Vector Cubic Smoothing Spline

Fits a vector cubic smoothing spline.

vsmooth.spline(x, y, w = NULL, df = rep(5, M), spar = NULL,
               i.constraint = diag(M),
               x.constraint = diag(M),
               constraints = list("(Intercepts)" = i.constraint,
                                  x = x.constraint),
               all.knots = FALSE, var.arg = FALSE, scale.w = TRUE,
               nk = NULL, control.spar = list())

Arguments

x: A vector, matrix or a list. If a list, the x component is used. If a matrix, the first column is used. x may also be a complex vector, in which case the real part is used, and the imaginary part is used for the response.
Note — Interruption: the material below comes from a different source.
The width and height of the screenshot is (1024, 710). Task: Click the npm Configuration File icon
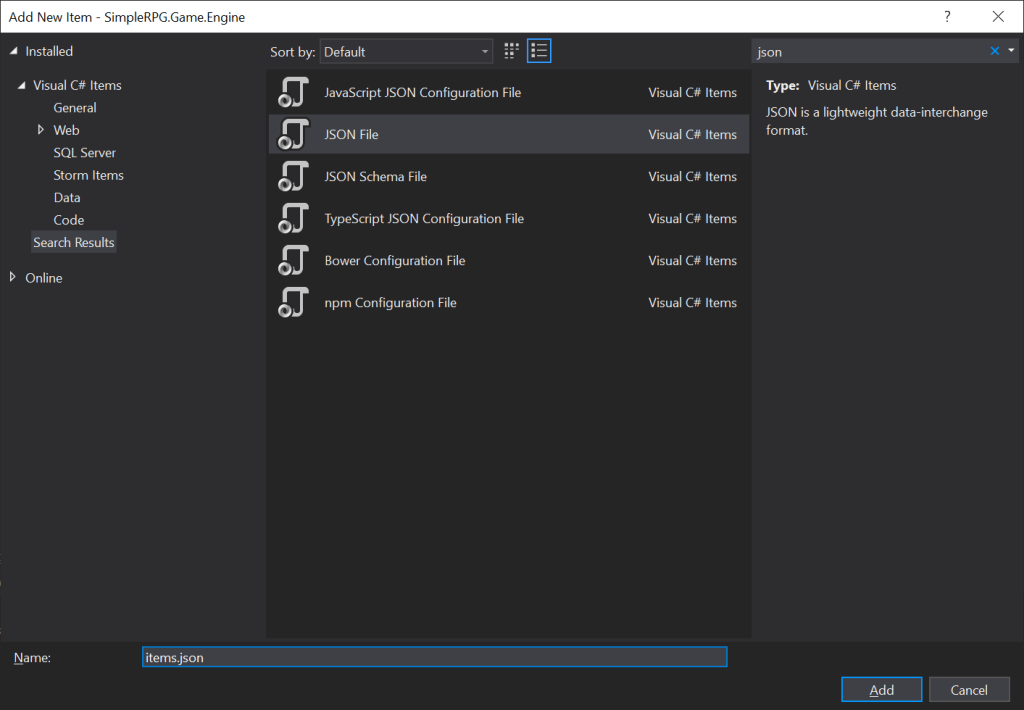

In this help file, n is the number of unique values of x.
y: A vector, matrix or a list. If a list, the y component is used. If a matrix, all but the first column is used. In this help file, M is the number of columns of y if there are no constraints on the functions.
w: The weight matrices or the number of observations. If the weight matrices, then this must be a n-row matrix with the elements in matrix-band form (see iam). If a vector, then these are the number of observations. By default, w is the M by M identity matrix, denoted by matrix(1, n, M).
df: Numerical vector containing the degrees of freedom for each component function (smooth). If necessary, the vector is recycled to have length equal to the number of component functions to be estimated (M if there are no constraints), which equals the number of columns of the x-constraint matrix. A value of 2 means a linear fit, and each element of df should lie between 2 and n. The larger the values of df the more wiggly the smooths.
spar: Numerical vector containing the non-negative smoothing parameters for each component function (smooth). If necessary, the vector is recycled to have length equal to the number of component functions to be estimated (M if there are no constraints), which equals the number of columns of the x-constraint matrix. A value of zero means the smooth goes through the data and hence is wiggly. A value of Inf may be assigned, meaning the smooth will be linear. By default, the NULL value of spar means df is used to determine the smoothing parameters.
all.knots: Logical. If TRUE then each distinct value of x will be a knot. By default, only a subset of the unique values of x are used; typically, the number of knots is O(n^0.25) for n large, but if n <= 40 then all the unique values of x are used.
i.constraint: A M-row constraint matrix for the intercepts. It must be of full column rank. By default, the constraint matrix for the intercepts is the M by M identity matrix, meaning no constraints.
x.constraint: A M-row constraint matrix for x. It must be of full column rank. By default, the constraint matrix for the intercepts is the M by M identity matrix, meaning no constraints.
constraints: An alternative to specifying i.constraint and x.constraint, this is a list with two components corresponding to the intercept and x respectively. They must both be a M-row constraint matrix with full column rank.
var.arg: Logical: return the pointwise variances of the fit? Currently, this corresponds only to the nonlinear part of the fit, and may be wrong.
scale.w: Logical. By default, the weights w are scaled so that the diagonal elements have mean 1.
nk: Number of knots. If used, this argument overrides all.knots, and must lie between 6 and n+2 inclusive.
control.spar: See smooth.spline.

Details

The algorithm implemented is detailed in Yee (2000). It involves decomposing the component functions into a linear and nonlinear part, and using B-splines. The cost of the computation is O(n M^3).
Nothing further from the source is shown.